WHAT IS EXPECTED ->
Output the lines of the material from the line with "Click the 11（高二）grade cell" to the line with "Select the Seat", both included, as a JSON list of strings with one string per line and blank lines left out.

Dataset items:
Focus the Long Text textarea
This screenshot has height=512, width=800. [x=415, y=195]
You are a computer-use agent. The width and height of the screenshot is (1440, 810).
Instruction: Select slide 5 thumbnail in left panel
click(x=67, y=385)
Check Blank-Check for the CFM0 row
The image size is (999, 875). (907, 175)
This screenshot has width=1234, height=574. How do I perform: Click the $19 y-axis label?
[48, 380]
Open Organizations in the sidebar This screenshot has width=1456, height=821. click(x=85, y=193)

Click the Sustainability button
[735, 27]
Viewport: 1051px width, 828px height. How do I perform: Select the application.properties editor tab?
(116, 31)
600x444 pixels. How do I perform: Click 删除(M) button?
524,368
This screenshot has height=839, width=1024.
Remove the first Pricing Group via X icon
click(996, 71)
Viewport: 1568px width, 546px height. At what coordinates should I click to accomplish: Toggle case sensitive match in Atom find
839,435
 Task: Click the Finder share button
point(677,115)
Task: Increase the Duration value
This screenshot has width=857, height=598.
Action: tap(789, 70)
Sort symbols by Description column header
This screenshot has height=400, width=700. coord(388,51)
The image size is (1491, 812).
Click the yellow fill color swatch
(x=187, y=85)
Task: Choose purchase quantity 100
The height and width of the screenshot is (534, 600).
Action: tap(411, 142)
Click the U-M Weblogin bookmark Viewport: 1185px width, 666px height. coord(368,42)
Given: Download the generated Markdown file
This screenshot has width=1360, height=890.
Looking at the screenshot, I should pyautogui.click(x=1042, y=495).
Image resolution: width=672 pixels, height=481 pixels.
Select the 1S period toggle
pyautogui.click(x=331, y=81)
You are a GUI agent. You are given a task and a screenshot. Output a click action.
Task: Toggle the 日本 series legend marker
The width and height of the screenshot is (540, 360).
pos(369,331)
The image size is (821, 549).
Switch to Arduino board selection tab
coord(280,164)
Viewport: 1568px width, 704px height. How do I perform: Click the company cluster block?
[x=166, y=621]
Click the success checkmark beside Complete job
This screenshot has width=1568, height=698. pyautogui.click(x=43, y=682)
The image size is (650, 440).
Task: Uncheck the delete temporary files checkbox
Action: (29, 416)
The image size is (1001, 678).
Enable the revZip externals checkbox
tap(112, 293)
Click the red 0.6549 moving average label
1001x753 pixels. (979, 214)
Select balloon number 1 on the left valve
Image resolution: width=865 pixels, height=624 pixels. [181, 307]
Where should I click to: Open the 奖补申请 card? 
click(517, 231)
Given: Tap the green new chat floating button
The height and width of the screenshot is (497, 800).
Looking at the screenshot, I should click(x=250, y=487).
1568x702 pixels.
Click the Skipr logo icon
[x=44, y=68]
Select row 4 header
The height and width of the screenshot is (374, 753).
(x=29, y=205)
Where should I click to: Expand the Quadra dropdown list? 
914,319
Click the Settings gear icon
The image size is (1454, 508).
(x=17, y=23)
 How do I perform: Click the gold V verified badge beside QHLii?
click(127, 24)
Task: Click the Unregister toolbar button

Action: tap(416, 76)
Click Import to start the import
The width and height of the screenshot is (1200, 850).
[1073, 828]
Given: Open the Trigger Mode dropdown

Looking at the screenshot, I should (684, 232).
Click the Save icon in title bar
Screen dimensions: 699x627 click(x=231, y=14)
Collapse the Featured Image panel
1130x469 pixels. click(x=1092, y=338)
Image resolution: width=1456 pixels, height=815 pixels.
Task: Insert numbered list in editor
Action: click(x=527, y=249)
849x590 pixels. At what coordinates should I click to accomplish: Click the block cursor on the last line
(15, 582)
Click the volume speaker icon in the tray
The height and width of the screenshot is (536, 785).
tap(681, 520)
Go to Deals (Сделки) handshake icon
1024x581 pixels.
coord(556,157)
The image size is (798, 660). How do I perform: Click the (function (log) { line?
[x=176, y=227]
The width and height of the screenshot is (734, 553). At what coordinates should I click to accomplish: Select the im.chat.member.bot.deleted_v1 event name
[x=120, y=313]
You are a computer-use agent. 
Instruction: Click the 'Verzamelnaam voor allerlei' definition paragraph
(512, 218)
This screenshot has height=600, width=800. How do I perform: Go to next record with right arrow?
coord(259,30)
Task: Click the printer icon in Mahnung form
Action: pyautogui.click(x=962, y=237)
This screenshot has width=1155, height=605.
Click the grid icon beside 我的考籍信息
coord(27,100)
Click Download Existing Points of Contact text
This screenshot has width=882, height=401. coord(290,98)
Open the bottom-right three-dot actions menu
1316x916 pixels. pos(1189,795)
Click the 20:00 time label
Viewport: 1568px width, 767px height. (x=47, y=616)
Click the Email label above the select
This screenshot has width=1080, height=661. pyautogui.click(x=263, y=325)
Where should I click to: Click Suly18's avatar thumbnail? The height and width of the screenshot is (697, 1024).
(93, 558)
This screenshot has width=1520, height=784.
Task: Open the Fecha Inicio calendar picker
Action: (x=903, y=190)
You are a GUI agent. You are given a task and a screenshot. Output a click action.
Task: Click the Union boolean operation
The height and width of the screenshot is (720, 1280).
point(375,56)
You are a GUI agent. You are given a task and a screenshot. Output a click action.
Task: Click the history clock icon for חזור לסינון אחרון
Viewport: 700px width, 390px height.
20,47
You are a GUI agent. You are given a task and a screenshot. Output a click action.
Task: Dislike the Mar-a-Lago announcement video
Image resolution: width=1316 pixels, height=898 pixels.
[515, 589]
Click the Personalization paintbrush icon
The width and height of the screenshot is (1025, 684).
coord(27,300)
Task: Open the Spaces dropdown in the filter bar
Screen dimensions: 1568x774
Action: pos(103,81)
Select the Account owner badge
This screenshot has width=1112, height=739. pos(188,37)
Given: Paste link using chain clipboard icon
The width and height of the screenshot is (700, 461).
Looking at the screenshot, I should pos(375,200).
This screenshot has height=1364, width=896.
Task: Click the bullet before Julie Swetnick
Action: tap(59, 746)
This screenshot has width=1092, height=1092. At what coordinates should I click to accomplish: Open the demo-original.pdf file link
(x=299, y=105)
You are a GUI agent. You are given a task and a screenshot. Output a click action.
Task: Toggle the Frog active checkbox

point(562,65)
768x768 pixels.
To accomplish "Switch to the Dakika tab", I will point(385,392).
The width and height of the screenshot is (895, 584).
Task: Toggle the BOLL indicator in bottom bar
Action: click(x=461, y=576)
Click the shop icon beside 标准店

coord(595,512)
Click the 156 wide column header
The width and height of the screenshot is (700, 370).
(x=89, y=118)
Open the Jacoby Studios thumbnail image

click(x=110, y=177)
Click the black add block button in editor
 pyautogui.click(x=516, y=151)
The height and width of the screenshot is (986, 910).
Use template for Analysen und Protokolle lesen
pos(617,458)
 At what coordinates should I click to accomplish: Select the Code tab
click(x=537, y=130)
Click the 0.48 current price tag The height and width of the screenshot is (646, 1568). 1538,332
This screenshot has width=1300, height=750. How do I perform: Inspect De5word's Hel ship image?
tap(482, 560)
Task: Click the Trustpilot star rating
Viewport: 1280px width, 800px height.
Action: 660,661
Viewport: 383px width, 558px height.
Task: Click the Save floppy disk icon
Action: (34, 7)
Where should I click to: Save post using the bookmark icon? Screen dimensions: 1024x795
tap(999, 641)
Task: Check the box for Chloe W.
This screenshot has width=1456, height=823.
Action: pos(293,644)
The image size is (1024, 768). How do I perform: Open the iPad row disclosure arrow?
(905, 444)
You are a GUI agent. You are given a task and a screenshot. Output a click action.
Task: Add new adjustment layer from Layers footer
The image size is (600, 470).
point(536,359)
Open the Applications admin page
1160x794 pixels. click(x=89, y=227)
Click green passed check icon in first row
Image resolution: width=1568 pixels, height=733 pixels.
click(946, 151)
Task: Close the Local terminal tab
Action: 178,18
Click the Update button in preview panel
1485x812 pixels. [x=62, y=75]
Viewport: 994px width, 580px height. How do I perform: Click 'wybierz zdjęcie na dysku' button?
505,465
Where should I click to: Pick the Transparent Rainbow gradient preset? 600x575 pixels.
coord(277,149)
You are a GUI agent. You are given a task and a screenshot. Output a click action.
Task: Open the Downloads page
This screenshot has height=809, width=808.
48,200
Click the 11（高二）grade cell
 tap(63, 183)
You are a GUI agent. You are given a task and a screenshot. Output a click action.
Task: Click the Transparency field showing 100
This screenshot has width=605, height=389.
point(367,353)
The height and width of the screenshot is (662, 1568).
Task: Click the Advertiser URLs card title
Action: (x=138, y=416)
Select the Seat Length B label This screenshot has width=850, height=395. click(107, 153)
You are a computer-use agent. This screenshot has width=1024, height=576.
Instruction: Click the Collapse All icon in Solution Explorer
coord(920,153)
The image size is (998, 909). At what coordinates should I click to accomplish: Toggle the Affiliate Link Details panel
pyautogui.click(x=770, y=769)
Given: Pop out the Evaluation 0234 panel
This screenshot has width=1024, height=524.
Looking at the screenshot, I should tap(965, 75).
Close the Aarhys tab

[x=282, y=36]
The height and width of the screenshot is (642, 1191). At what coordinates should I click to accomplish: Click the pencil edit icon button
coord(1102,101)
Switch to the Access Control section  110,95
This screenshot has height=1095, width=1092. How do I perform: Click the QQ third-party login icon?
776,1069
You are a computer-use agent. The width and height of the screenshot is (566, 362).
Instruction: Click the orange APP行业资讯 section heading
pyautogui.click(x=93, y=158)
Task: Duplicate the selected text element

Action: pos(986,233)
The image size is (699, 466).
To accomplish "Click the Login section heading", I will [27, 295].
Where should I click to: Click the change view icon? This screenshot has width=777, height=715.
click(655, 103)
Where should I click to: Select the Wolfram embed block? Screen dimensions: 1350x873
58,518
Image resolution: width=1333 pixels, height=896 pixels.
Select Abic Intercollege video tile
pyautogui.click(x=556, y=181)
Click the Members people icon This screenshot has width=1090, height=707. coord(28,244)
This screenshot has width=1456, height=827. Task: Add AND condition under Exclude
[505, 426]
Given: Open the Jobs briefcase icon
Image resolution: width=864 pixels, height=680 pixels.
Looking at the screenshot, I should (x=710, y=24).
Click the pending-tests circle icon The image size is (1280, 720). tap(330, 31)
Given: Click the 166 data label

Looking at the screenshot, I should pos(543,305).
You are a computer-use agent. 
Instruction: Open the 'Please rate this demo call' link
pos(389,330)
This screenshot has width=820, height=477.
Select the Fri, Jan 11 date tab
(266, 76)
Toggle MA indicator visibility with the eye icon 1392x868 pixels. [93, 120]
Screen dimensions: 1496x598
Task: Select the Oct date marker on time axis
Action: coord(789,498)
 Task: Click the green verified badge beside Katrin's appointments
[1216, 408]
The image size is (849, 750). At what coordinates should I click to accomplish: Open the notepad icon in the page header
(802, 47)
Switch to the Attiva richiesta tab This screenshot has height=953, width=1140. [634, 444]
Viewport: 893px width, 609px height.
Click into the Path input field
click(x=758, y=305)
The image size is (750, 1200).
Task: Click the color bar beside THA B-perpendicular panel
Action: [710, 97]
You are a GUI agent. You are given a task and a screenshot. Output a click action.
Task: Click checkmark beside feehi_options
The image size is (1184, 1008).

TASK OUTPUT ->
[
  "Click the 11（高二）grade cell",
  " tap(63, 183)",
  "You are a GUI agent. You are given a task and a screenshot. Output a click action.",
  "Task: Click the Transparency field showing 100",
  "This screenshot has width=605, height=389.",
  "point(367,353)",
  "The height and width of the screenshot is (662, 1568).",
  "Task: Click the Advertiser URLs card title",
  "Action: (x=138, y=416)",
  "Select the Seat Length B label This screenshot has width=850, height=395. click(107, 153)"
]